Prompt => Retype the line in which "Given: Expand segment" appears, then every line after it until the records end. Leave out the pictures.

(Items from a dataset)
---

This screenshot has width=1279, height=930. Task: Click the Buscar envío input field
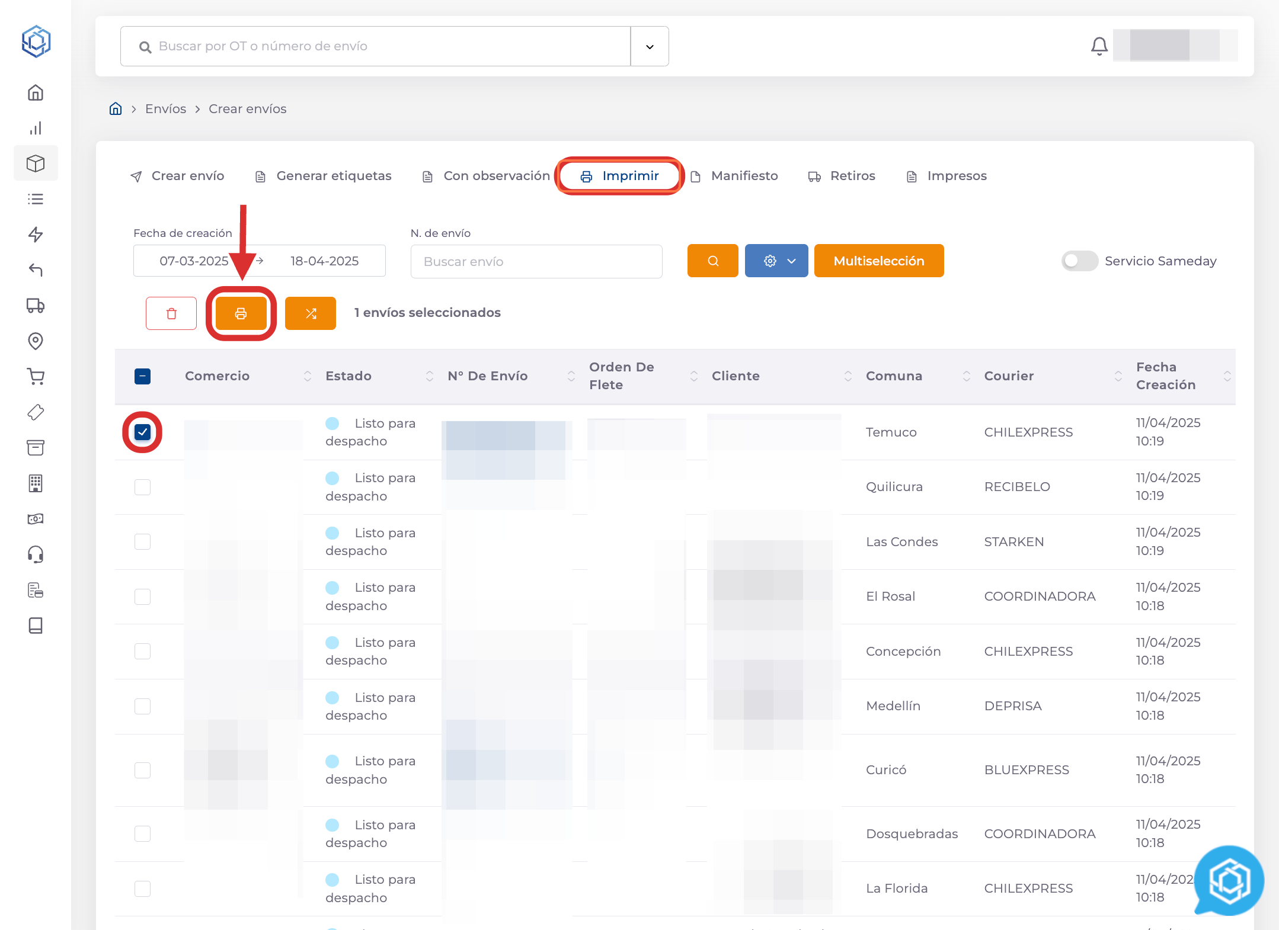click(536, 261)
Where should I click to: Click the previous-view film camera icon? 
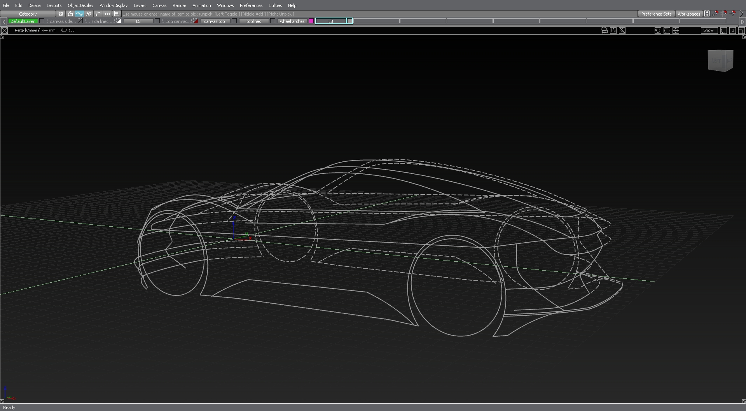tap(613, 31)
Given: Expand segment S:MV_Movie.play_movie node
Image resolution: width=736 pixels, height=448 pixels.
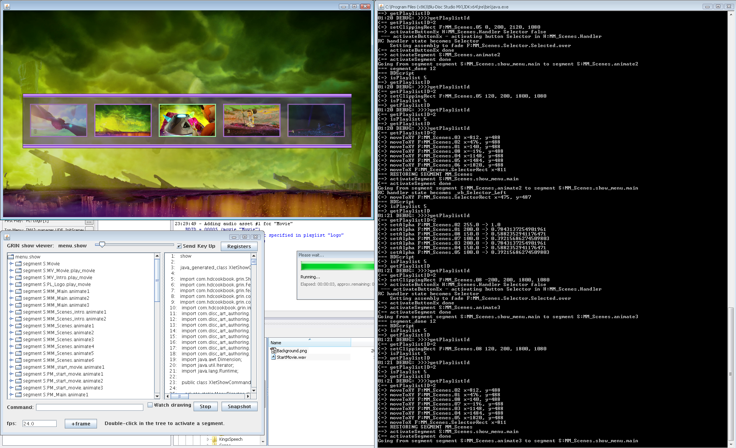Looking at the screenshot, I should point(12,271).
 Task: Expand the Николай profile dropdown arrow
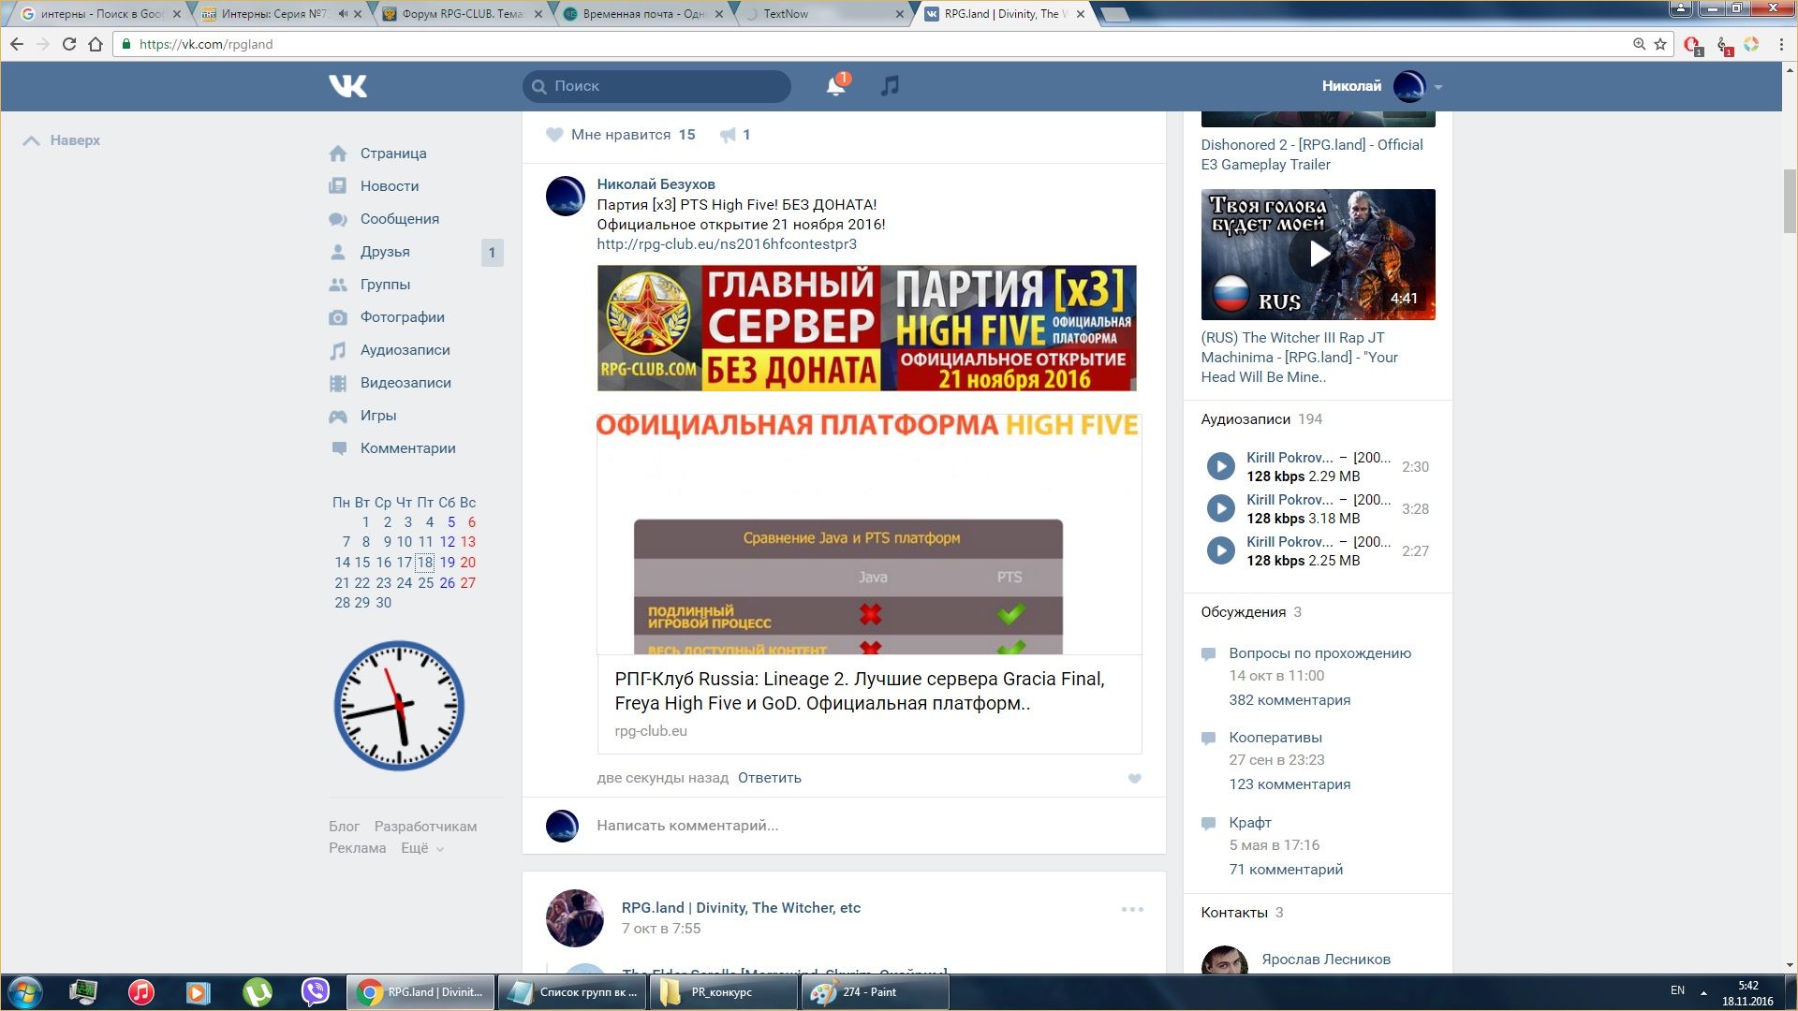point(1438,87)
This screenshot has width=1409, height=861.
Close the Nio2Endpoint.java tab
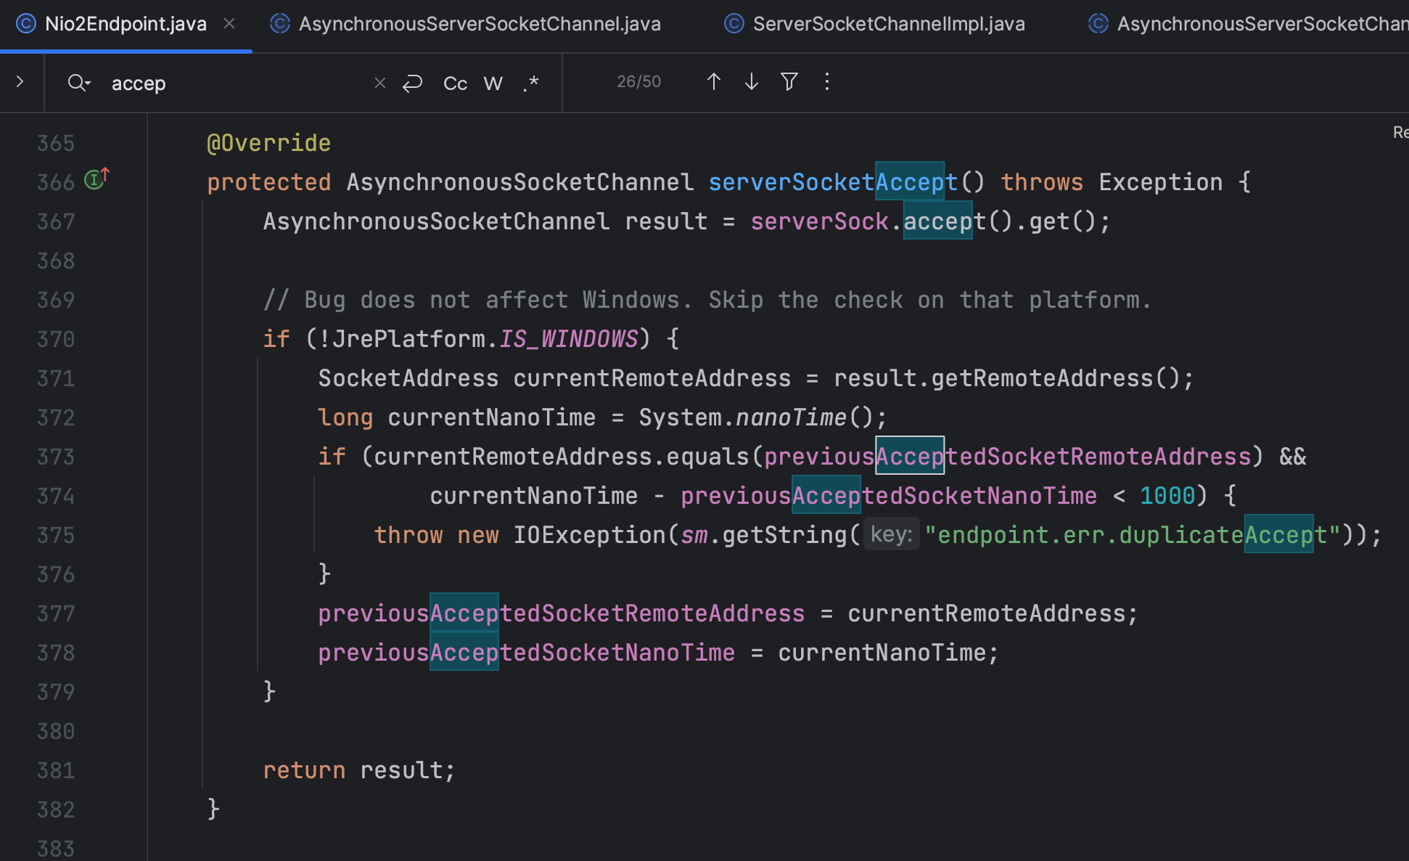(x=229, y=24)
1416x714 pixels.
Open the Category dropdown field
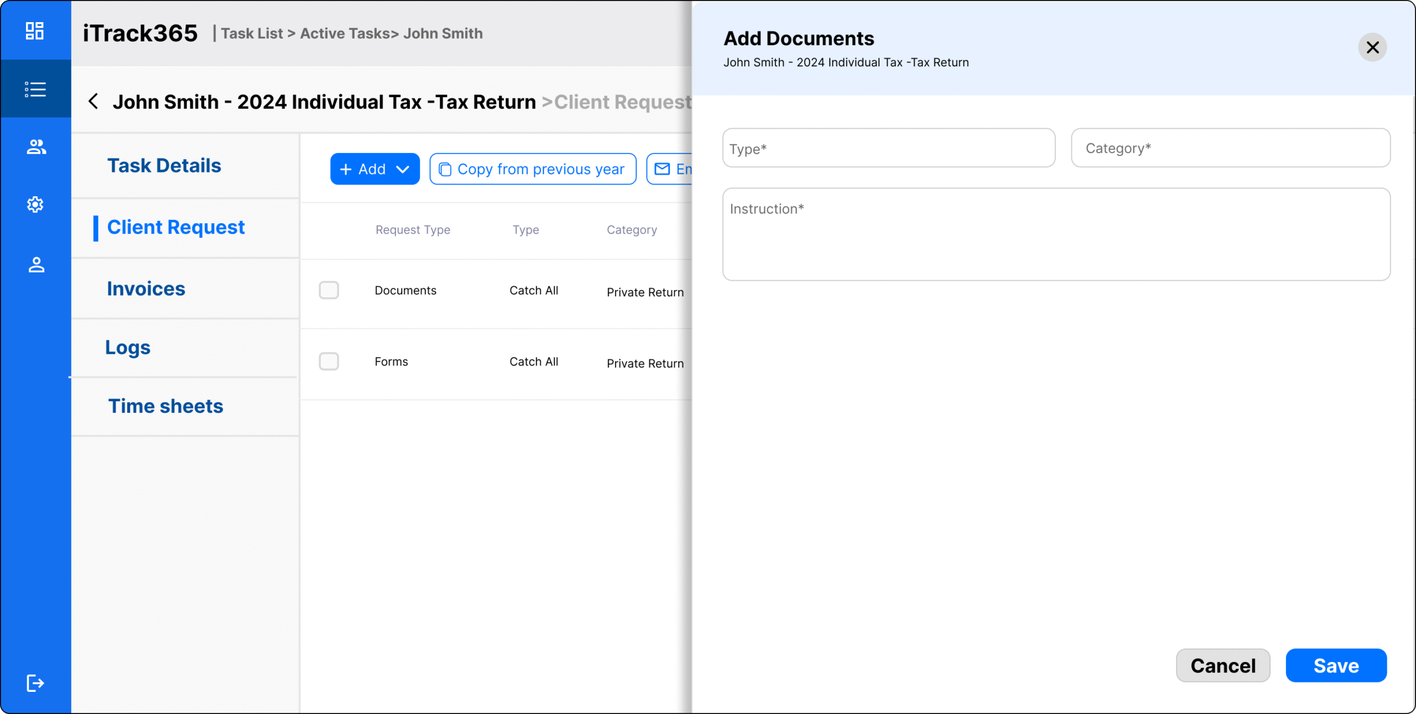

---

Task response =>
Given: Expand segment S:MV_Movie.play_movie node
Image resolution: width=736 pixels, height=448 pixels.
Looking at the screenshot, I should point(12,271).
 Task: Expand the Николай profile dropdown arrow
point(1438,87)
This screenshot has width=1409, height=861.
Close the Nio2Endpoint.java tab
(x=229, y=24)
1416x714 pixels.
Open the Category dropdown field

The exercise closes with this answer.